**Text segment:**
---

SALEM — Most students greet him with an exuberant, “Hey, Mr. Peery!” and a high-five, or a fist-bump.

A few are more reserved. Bart Peery is the principal, after all.

And one student seems to be going through a tough time.

It’s the final week of the school year at Salem Hills High School, and Peery asks the boy if he’s picked up his yearbook yet. When he replies that he didn’t order a yearbook, Peery says he’ll give him one at no cost — “because I want to sign it.” But the boy shakes his head no. He doesn’t want to remember this year, he says, because “it’s been the worst year of my entire life.”

Peery nods; he’s aware of the boy and his struggles with mental health. He doesn’t press.

“The ones who scare me the most are the ones who struggle silently, and I don’t know what they’re fighting,” he says later.

Peery, 59, wears an assortment of colorful wristbands and Skyhawk navy blue sneakers as he roams the hallways before first period. It’s his morning routine: He wakes up, prays, and goes out in search for teens in trouble.

Kristin Murphy, Deseret News

Students high-five Salem Hills High School Principal Bart Peery as they walk by in the high school’s hallways on Thursday, May 24, 2018.

He keeps a list. Currently, he knows of about 60 students who are struggling with mental illness or suicidal thoughts, and statistics tell Peery he’s missing upward of 100 more.

---

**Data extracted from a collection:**
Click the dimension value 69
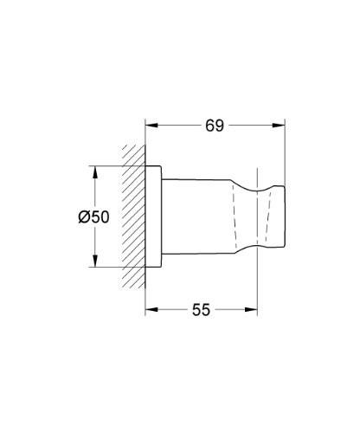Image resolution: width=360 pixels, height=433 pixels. pyautogui.click(x=215, y=126)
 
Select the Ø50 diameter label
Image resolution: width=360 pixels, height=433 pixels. pyautogui.click(x=93, y=217)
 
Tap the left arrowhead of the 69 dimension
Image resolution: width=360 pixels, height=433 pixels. pyautogui.click(x=150, y=126)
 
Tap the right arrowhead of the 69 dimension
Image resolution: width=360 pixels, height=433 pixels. pyautogui.click(x=281, y=126)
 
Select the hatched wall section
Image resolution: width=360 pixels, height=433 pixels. pyautogui.click(x=135, y=216)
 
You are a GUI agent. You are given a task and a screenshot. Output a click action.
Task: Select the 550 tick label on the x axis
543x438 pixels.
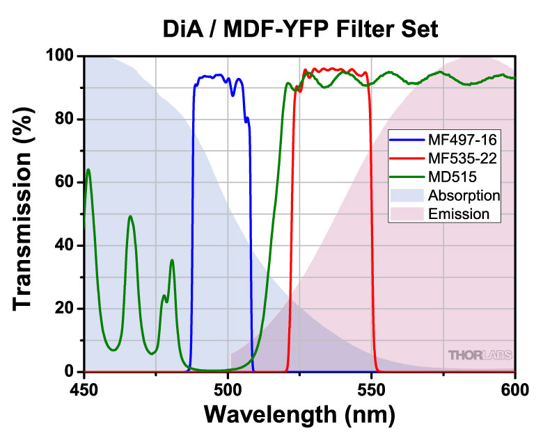[371, 389]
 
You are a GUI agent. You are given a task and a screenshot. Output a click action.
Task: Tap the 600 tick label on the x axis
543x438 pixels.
[514, 389]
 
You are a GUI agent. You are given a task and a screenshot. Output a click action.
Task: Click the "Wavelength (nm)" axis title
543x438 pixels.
[299, 415]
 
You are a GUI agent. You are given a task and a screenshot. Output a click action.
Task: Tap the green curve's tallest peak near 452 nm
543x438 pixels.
[88, 170]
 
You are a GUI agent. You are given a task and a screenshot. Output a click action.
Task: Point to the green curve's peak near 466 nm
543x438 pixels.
[130, 216]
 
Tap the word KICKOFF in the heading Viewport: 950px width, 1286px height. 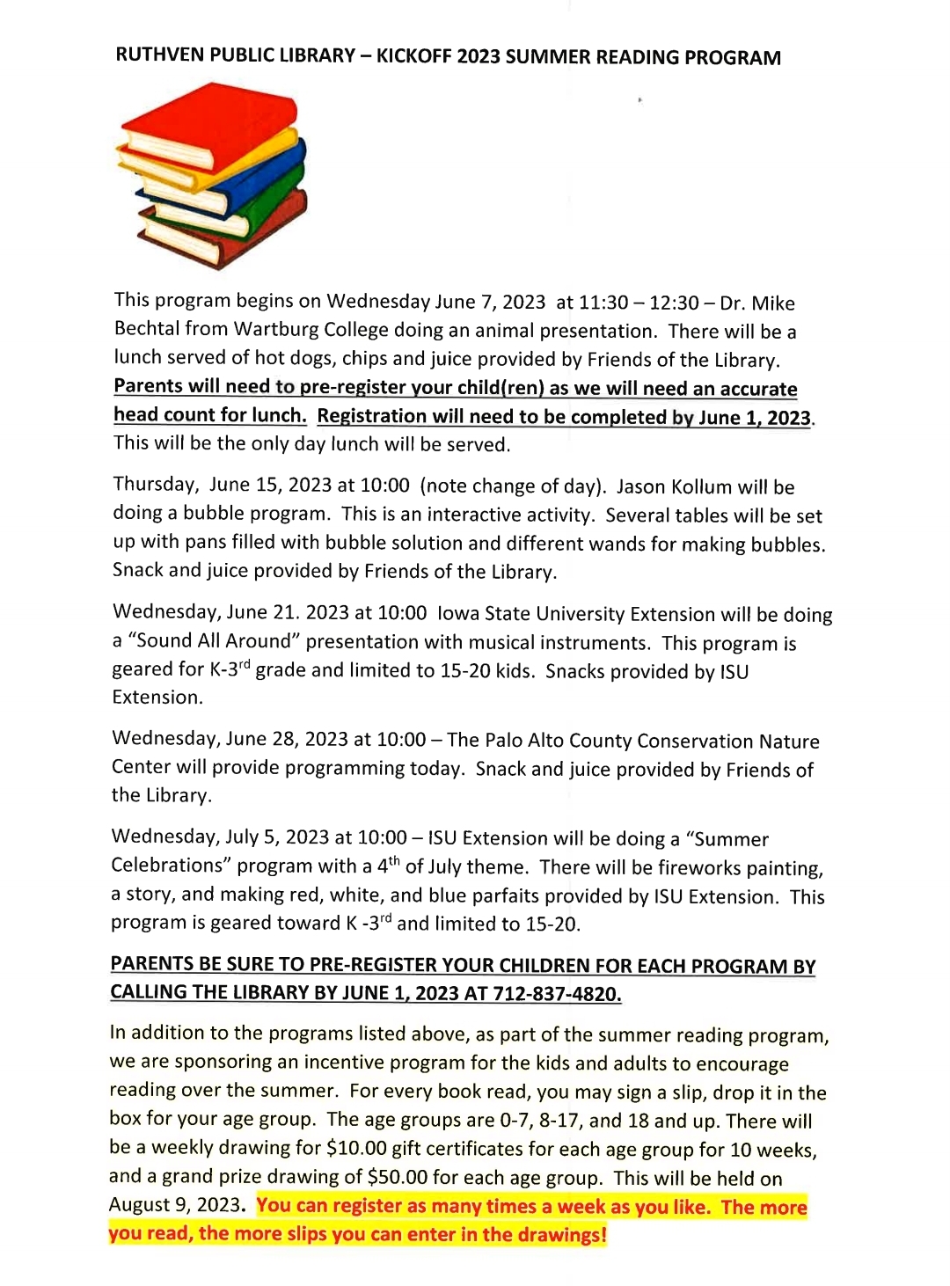[413, 57]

---

**Task list:**
1. Translate this sentence from the article about the Salem Hills principal into Spanish: "Peery nods; he’s aware of the boy and his struggles with mental health."
2. Copy the part of the article about the Salem Hills principal that opens with the words containing "SALEM — Most" and closes with "principal, after all.", renaming "fist-bump" as "elbow bump" throughout.

**Problem solutions:**
1. Peery asiente; está al tanto del muchacho y de sus problemas de salud mental.

2.
SALEM — Most students greet him with an exuberant, “Hey, Mr. Peery!” and a high-five, or a elbow bump.

A few are more reserved. Bart Peery is the principal, after all.